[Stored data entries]
━━━━━━
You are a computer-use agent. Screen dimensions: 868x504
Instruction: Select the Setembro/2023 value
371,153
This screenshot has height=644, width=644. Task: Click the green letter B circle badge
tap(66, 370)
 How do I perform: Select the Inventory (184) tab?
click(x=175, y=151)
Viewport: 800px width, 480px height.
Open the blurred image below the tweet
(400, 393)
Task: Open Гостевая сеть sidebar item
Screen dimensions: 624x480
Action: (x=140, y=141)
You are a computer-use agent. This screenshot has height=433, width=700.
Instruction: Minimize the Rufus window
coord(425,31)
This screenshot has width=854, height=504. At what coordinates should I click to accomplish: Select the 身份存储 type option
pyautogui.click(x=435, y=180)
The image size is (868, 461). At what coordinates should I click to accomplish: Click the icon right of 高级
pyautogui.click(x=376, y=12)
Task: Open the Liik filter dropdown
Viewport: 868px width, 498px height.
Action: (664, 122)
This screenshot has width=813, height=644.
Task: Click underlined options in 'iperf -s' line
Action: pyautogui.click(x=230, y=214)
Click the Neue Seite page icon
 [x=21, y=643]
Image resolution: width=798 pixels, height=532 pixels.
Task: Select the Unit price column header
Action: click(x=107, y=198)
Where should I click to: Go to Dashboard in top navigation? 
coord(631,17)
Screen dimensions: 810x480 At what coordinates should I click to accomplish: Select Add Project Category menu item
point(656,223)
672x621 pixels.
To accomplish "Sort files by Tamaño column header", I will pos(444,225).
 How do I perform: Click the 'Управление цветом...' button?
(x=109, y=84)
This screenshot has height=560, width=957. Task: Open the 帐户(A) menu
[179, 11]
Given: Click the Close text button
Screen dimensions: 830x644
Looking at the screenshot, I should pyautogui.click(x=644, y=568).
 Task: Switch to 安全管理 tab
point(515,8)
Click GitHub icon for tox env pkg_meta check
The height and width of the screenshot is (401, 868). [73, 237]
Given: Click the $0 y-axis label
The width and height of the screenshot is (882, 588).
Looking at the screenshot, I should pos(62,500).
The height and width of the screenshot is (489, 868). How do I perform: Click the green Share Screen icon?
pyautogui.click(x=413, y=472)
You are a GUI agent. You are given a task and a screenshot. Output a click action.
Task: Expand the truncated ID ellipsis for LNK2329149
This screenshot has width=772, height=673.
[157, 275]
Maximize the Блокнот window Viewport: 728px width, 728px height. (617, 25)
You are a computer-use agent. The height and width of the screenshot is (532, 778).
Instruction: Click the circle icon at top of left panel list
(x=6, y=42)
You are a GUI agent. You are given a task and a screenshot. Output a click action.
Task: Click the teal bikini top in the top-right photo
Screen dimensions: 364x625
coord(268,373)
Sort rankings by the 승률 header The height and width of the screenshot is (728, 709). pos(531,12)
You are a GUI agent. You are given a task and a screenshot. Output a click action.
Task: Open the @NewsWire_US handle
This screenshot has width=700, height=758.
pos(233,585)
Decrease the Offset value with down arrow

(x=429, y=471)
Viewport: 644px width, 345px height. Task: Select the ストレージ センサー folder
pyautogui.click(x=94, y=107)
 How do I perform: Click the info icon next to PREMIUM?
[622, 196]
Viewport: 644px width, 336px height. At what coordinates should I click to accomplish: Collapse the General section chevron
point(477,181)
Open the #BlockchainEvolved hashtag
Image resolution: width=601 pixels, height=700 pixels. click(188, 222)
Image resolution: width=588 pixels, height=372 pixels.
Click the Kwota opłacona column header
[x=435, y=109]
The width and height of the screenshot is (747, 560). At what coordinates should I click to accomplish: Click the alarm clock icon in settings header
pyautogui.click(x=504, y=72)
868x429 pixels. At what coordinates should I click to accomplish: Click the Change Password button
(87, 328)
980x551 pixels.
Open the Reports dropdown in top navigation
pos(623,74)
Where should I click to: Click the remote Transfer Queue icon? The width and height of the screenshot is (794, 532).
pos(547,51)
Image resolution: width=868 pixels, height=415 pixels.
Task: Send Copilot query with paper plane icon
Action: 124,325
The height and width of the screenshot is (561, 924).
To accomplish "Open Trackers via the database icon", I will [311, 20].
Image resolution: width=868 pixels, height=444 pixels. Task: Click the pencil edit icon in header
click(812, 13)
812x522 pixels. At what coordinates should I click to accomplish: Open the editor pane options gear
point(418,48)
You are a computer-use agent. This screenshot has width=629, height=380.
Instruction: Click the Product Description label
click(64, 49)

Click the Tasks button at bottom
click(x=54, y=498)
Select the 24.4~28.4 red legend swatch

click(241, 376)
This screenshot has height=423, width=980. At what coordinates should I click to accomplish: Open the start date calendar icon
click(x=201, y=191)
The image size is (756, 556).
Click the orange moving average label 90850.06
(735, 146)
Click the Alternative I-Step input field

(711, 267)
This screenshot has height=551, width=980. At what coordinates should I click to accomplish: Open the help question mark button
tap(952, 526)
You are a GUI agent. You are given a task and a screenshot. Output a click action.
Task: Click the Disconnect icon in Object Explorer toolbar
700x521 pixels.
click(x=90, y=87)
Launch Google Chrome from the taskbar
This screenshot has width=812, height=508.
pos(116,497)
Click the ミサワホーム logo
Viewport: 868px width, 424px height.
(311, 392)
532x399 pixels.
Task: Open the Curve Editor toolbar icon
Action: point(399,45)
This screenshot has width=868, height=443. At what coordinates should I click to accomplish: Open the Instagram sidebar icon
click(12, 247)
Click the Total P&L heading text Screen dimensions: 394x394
━━━━━━
Every record above must be duplicated exactly.

◆ **TASK RESPONSE**:
You are a computer-use agent. Screen dimensions: 868x504
Instruction: Select the Setembro/2023 value
371,153
This screenshot has height=644, width=644. Task: Click the green letter B circle badge
tap(66, 370)
 How do I perform: Select the Inventory (184) tab?
click(x=175, y=151)
Viewport: 800px width, 480px height.
Open the blurred image below the tweet
(400, 393)
Task: Open Гостевая сеть sidebar item
Screen dimensions: 624x480
Action: (x=140, y=141)
You are a computer-use agent. This screenshot has height=433, width=700.
Instruction: Minimize the Rufus window
coord(425,31)
This screenshot has width=854, height=504. At what coordinates should I click to accomplish: Select the 身份存储 type option
pyautogui.click(x=435, y=180)
The image size is (868, 461). At what coordinates should I click to accomplish: Click the icon right of 高级
pyautogui.click(x=376, y=12)
Task: Open the Liik filter dropdown
Viewport: 868px width, 498px height.
Action: (664, 122)
This screenshot has width=813, height=644.
Task: Click underlined options in 'iperf -s' line
Action: pyautogui.click(x=230, y=214)
Click the Neue Seite page icon
 [x=21, y=643]
Image resolution: width=798 pixels, height=532 pixels.
Task: Select the Unit price column header
Action: click(x=107, y=198)
Where should I click to: Go to Dashboard in top navigation? 
coord(631,17)
Screen dimensions: 810x480 At what coordinates should I click to accomplish: Select Add Project Category menu item
point(656,223)
672x621 pixels.
To accomplish "Sort files by Tamaño column header", I will pos(444,225).
 How do I perform: Click the 'Управление цветом...' button?
(x=109, y=84)
This screenshot has height=560, width=957. Task: Open the 帐户(A) menu
[179, 11]
Given: Click the Close text button
Screen dimensions: 830x644
Looking at the screenshot, I should pyautogui.click(x=644, y=568).
 Task: Switch to 安全管理 tab
point(515,8)
Click GitHub icon for tox env pkg_meta check
The height and width of the screenshot is (401, 868). [73, 237]
Given: Click the $0 y-axis label
The width and height of the screenshot is (882, 588).
Looking at the screenshot, I should pos(62,500).
The height and width of the screenshot is (489, 868). How do I perform: Click the green Share Screen icon?
pyautogui.click(x=413, y=472)
You are a GUI agent. You are given a task and a screenshot. Output a click action.
Task: Expand the truncated ID ellipsis for LNK2329149
This screenshot has width=772, height=673.
[157, 275]
Maximize the Блокнот window Viewport: 728px width, 728px height. (617, 25)
You are a computer-use agent. The height and width of the screenshot is (532, 778).
Instruction: Click the circle icon at top of left panel list
(x=6, y=42)
You are a GUI agent. You are given a task and a screenshot. Output a click action.
Task: Click the teal bikini top in the top-right photo
Screen dimensions: 364x625
coord(268,373)
Sort rankings by the 승률 header The height and width of the screenshot is (728, 709). pos(531,12)
You are a GUI agent. You are given a task and a screenshot. Output a click action.
Task: Open the @NewsWire_US handle
This screenshot has width=700, height=758.
pos(233,585)
Decrease the Offset value with down arrow

(x=429, y=471)
Viewport: 644px width, 345px height. Task: Select the ストレージ センサー folder
pyautogui.click(x=94, y=107)
 How do I perform: Click the info icon next to PREMIUM?
[622, 196]
Viewport: 644px width, 336px height. At what coordinates should I click to accomplish: Collapse the General section chevron
point(477,181)
Open the #BlockchainEvolved hashtag
Image resolution: width=601 pixels, height=700 pixels. click(188, 222)
Image resolution: width=588 pixels, height=372 pixels.
Click the Kwota opłacona column header
[x=435, y=109]
The width and height of the screenshot is (747, 560). At what coordinates should I click to accomplish: Click the alarm clock icon in settings header
pyautogui.click(x=504, y=72)
868x429 pixels. At what coordinates should I click to accomplish: Click the Change Password button
(87, 328)
980x551 pixels.
Open the Reports dropdown in top navigation
pos(623,74)
Where should I click to: Click the remote Transfer Queue icon? The width and height of the screenshot is (794, 532).
pos(547,51)
Image resolution: width=868 pixels, height=415 pixels.
Task: Send Copilot query with paper plane icon
Action: 124,325
The height and width of the screenshot is (561, 924).
To accomplish "Open Trackers via the database icon", I will [311, 20].
Image resolution: width=868 pixels, height=444 pixels. Task: Click the pencil edit icon in header
click(812, 13)
812x522 pixels. At what coordinates should I click to accomplish: Open the editor pane options gear
point(418,48)
You are a computer-use agent. This screenshot has width=629, height=380.
Instruction: Click the Product Description label
click(64, 49)

Click the Tasks button at bottom
click(x=54, y=498)
Select the 24.4~28.4 red legend swatch

click(241, 376)
This screenshot has height=423, width=980. At what coordinates should I click to accomplish: Open the start date calendar icon
click(x=201, y=191)
The image size is (756, 556).
Click the orange moving average label 90850.06
(735, 146)
Click the Alternative I-Step input field

(711, 267)
This screenshot has height=551, width=980. At what coordinates should I click to accomplish: Open the help question mark button
tap(952, 526)
You are a GUI agent. You are given a task and a screenshot. Output a click action.
Task: Click the Disconnect icon in Object Explorer toolbar
700x521 pixels.
click(x=90, y=87)
Launch Google Chrome from the taskbar
This screenshot has width=812, height=508.
pos(116,497)
Click the ミサワホーム logo
Viewport: 868px width, 424px height.
(311, 392)
532x399 pixels.
Task: Open the Curve Editor toolbar icon
Action: point(399,45)
This screenshot has width=868, height=443. At what coordinates should I click to accomplish: Open the Instagram sidebar icon
click(12, 247)
Click the Total P&L heading text Screen dimensions: 394x394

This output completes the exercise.